CHAPTER VIII.
THE TANSY CHEESE.
You are not to suppose from this that I became a good girl the very next day. No, nor the day after. I ceased from the wickedness of telling lies, just as I had stopped pilfering sweetmeats. This was all; but it was certainly better than nothing.
I was soon able to play once more, only I could not run as fast as usual. How pleasant it was out of doors, after my long stay in the house! The flowers and trees seemed glad to see me, and I knew the hens and cows were, and old Deacon Pettibone, the horse. I resumed my old business of hunting hens' nests, though it was some weeks before I dared jump off the scaffold, and it seemed odd enough to come down on the ladder.

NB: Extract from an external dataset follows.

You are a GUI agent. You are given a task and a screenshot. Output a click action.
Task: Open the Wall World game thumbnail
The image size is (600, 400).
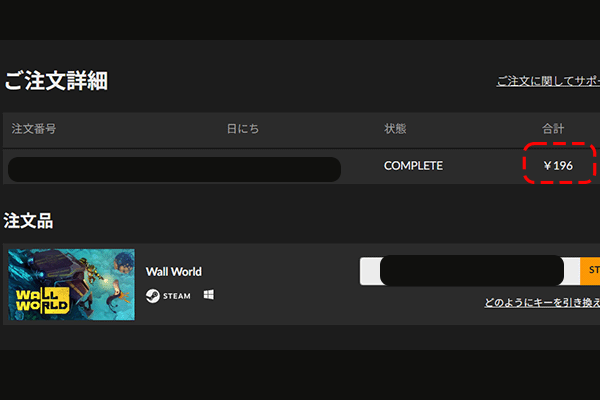(70, 284)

"I'd twice rather have it be you that had cut your foot, Fel Allen," said I, "for you don't want to run and jump; and folks that don't want to, might just as well have a lame foot as not."
Fel couldn't quite understand that, though it was as clear to me as A B C. And after all my suffering, she wouldn't own I was as "delicate" as she. I didn't like that.
"You don't remember how many bad things have happened to me," said I, waving my thimble-finger, which had lost its tip-end in the corn-sheller.
"Well, Ned's going to give you a gold thimble to pay for that, and I suppose you're glad it's cut off," said Fel, who had never met with an accident in her life, and was naturally ashamed of not having a single scar or bruise on her little white body, not so much as a wart or pimple to show me. I could not help feeling my superiority sometimes, for I had been cut and burnt, and smashed and scalded, and bore the marks of it, too.
"Well, but you don't have so bad headaches as me," said Fel, recovering her self-esteem. "Your mamma never has to put mustard pace on your feet, and squeeze up burdock leaves and tie 'em on your head, now, does she?"